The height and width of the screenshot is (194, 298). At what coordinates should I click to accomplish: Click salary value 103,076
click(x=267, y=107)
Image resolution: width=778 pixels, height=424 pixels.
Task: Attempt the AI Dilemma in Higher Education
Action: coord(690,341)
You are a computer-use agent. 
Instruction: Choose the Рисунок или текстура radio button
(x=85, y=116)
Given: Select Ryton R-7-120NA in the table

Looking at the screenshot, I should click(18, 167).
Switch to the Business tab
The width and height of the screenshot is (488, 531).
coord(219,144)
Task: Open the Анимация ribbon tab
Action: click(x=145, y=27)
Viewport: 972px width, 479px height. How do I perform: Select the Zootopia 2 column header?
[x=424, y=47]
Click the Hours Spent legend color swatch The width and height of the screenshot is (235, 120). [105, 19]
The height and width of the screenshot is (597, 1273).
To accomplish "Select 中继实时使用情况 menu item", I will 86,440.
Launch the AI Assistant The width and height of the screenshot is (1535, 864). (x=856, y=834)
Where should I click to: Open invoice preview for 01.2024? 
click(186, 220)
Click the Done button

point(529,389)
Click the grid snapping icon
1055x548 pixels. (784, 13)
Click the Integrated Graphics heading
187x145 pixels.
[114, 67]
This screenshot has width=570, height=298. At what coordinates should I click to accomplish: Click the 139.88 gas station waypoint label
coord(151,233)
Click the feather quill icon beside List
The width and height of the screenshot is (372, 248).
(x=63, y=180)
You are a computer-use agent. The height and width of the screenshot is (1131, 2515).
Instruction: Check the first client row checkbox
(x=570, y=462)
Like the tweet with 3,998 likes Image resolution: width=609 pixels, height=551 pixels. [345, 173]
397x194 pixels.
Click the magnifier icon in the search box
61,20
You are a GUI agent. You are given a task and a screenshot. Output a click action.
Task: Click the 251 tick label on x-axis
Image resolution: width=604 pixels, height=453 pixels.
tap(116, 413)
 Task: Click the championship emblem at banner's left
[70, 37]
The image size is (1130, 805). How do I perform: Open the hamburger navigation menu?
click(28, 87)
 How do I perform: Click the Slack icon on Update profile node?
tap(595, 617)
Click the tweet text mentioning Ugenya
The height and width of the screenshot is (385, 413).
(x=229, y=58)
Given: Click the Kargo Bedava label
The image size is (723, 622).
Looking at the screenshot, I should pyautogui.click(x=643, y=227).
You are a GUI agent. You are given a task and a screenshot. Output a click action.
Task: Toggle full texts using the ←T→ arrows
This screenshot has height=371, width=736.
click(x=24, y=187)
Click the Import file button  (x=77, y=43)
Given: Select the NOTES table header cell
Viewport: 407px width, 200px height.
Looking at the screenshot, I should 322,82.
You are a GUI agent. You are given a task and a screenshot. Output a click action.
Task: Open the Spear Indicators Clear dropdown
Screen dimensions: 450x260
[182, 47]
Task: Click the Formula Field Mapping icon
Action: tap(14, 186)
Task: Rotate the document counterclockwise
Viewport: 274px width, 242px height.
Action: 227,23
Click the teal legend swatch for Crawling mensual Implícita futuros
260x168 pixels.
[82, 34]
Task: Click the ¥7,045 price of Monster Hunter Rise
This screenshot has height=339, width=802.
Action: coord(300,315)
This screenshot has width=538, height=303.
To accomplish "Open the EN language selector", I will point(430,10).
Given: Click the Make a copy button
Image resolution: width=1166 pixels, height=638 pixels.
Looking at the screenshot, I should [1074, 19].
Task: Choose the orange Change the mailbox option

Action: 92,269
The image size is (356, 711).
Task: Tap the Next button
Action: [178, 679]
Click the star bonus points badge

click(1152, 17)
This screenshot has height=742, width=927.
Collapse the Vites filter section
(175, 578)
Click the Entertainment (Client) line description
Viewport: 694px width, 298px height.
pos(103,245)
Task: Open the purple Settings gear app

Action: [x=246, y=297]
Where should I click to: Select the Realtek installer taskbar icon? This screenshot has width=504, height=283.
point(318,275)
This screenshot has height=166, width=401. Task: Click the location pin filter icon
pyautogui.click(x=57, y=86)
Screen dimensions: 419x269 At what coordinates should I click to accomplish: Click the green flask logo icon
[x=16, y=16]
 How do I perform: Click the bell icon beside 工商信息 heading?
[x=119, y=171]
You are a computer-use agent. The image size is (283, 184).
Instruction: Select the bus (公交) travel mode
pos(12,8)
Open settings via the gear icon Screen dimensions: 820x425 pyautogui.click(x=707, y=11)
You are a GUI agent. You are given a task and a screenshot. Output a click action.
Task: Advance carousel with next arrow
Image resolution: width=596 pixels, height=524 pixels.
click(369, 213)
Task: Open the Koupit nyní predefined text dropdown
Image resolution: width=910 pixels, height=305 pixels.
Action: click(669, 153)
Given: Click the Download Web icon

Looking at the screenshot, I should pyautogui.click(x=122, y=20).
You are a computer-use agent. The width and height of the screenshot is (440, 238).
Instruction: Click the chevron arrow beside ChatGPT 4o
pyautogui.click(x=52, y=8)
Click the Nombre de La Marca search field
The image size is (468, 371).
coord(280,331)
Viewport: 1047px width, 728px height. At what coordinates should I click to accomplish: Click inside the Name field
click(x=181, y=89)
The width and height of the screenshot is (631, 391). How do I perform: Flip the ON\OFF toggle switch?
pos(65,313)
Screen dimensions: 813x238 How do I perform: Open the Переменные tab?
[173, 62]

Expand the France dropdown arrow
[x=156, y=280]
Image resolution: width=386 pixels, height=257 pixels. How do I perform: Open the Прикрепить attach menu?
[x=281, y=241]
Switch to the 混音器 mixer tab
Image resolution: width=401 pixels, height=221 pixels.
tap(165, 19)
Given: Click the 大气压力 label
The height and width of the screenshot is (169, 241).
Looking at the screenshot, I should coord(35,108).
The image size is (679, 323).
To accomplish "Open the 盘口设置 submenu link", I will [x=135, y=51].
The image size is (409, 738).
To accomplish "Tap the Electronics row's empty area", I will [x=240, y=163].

- [PROBLEM DESCRIPTION]
The whole listing above needs to be written out exactly.

- [EXERCISE ANSWER]
The height and width of the screenshot is (194, 298). At what coordinates should I click to accomplish: Click salary value 103,076
click(x=267, y=107)
Image resolution: width=778 pixels, height=424 pixels.
Task: Attempt the AI Dilemma in Higher Education
Action: coord(690,341)
You are a computer-use agent. 
Instruction: Choose the Рисунок или текстура radio button
(x=85, y=116)
Given: Select Ryton R-7-120NA in the table

Looking at the screenshot, I should click(18, 167).
Switch to the Business tab
The width and height of the screenshot is (488, 531).
coord(219,144)
Task: Open the Анимация ribbon tab
Action: click(x=145, y=27)
Viewport: 972px width, 479px height. How do I perform: Select the Zootopia 2 column header?
[x=424, y=47]
Click the Hours Spent legend color swatch The width and height of the screenshot is (235, 120). [105, 19]
The height and width of the screenshot is (597, 1273).
To accomplish "Select 中继实时使用情况 menu item", I will 86,440.
Launch the AI Assistant The width and height of the screenshot is (1535, 864). (x=856, y=834)
Where should I click to: Open invoice preview for 01.2024? 
click(186, 220)
Click the Done button

point(529,389)
Click the grid snapping icon
1055x548 pixels. (784, 13)
Click the Integrated Graphics heading
187x145 pixels.
[114, 67]
This screenshot has width=570, height=298. At what coordinates should I click to accomplish: Click the 139.88 gas station waypoint label
coord(151,233)
Click the feather quill icon beside List
The width and height of the screenshot is (372, 248).
(x=63, y=180)
You are a computer-use agent. The height and width of the screenshot is (1131, 2515).
Instruction: Check the first client row checkbox
(x=570, y=462)
Like the tweet with 3,998 likes Image resolution: width=609 pixels, height=551 pixels. [345, 173]
397x194 pixels.
Click the magnifier icon in the search box
61,20
You are a GUI agent. You are given a task and a screenshot. Output a click action.
Task: Click the 251 tick label on x-axis
Image resolution: width=604 pixels, height=453 pixels.
tap(116, 413)
 Task: Click the championship emblem at banner's left
[70, 37]
The image size is (1130, 805). How do I perform: Open the hamburger navigation menu?
click(28, 87)
 How do I perform: Click the Slack icon on Update profile node?
tap(595, 617)
Click the tweet text mentioning Ugenya
The height and width of the screenshot is (385, 413).
(x=229, y=58)
Given: Click the Kargo Bedava label
The image size is (723, 622).
Looking at the screenshot, I should pyautogui.click(x=643, y=227).
You are a GUI agent. You are given a task and a screenshot. Output a click action.
Task: Toggle full texts using the ←T→ arrows
This screenshot has height=371, width=736.
click(x=24, y=187)
Click the Import file button  (x=77, y=43)
Given: Select the NOTES table header cell
Viewport: 407px width, 200px height.
Looking at the screenshot, I should 322,82.
You are a GUI agent. You are given a task and a screenshot. Output a click action.
Task: Open the Spear Indicators Clear dropdown
Screen dimensions: 450x260
[182, 47]
Task: Click the Formula Field Mapping icon
Action: tap(14, 186)
Task: Rotate the document counterclockwise
Viewport: 274px width, 242px height.
Action: 227,23
Click the teal legend swatch for Crawling mensual Implícita futuros
260x168 pixels.
[82, 34]
Task: Click the ¥7,045 price of Monster Hunter Rise
This screenshot has height=339, width=802.
Action: coord(300,315)
This screenshot has width=538, height=303.
To accomplish "Open the EN language selector", I will point(430,10).
Given: Click the Make a copy button
Image resolution: width=1166 pixels, height=638 pixels.
Looking at the screenshot, I should [1074, 19].
Task: Choose the orange Change the mailbox option

Action: 92,269
The image size is (356, 711).
Task: Tap the Next button
Action: [178, 679]
Click the star bonus points badge

click(1152, 17)
This screenshot has height=742, width=927.
Collapse the Vites filter section
(175, 578)
Click the Entertainment (Client) line description
Viewport: 694px width, 298px height.
pos(103,245)
Task: Open the purple Settings gear app

Action: [x=246, y=297]
Where should I click to: Select the Realtek installer taskbar icon? This screenshot has width=504, height=283.
point(318,275)
This screenshot has height=166, width=401. Task: Click the location pin filter icon
pyautogui.click(x=57, y=86)
Screen dimensions: 419x269 At what coordinates should I click to accomplish: Click the green flask logo icon
[x=16, y=16]
 How do I perform: Click the bell icon beside 工商信息 heading?
[x=119, y=171]
You are a computer-use agent. The image size is (283, 184).
Instruction: Select the bus (公交) travel mode
pos(12,8)
Open settings via the gear icon Screen dimensions: 820x425 pyautogui.click(x=707, y=11)
You are a GUI agent. You are given a task and a screenshot. Output a click action.
Task: Advance carousel with next arrow
Image resolution: width=596 pixels, height=524 pixels.
click(369, 213)
Task: Open the Koupit nyní predefined text dropdown
Image resolution: width=910 pixels, height=305 pixels.
Action: click(669, 153)
Given: Click the Download Web icon

Looking at the screenshot, I should pyautogui.click(x=122, y=20).
You are a computer-use agent. The width and height of the screenshot is (440, 238).
Instruction: Click the chevron arrow beside ChatGPT 4o
pyautogui.click(x=52, y=8)
Click the Nombre de La Marca search field
The image size is (468, 371).
coord(280,331)
Viewport: 1047px width, 728px height. At what coordinates should I click to accomplish: Click inside the Name field
click(x=181, y=89)
The width and height of the screenshot is (631, 391). How do I perform: Flip the ON\OFF toggle switch?
pos(65,313)
Screen dimensions: 813x238 How do I perform: Open the Переменные tab?
[173, 62]

Expand the France dropdown arrow
[x=156, y=280]
Image resolution: width=386 pixels, height=257 pixels. How do I perform: Open the Прикрепить attach menu?
[x=281, y=241]
Switch to the 混音器 mixer tab
Image resolution: width=401 pixels, height=221 pixels.
tap(165, 19)
Given: Click the 大气压力 label
The height and width of the screenshot is (169, 241).
Looking at the screenshot, I should coord(35,108).
The image size is (679, 323).
To accomplish "Open the 盘口设置 submenu link", I will [x=135, y=51].
The image size is (409, 738).
To accomplish "Tap the Electronics row's empty area", I will [x=240, y=163].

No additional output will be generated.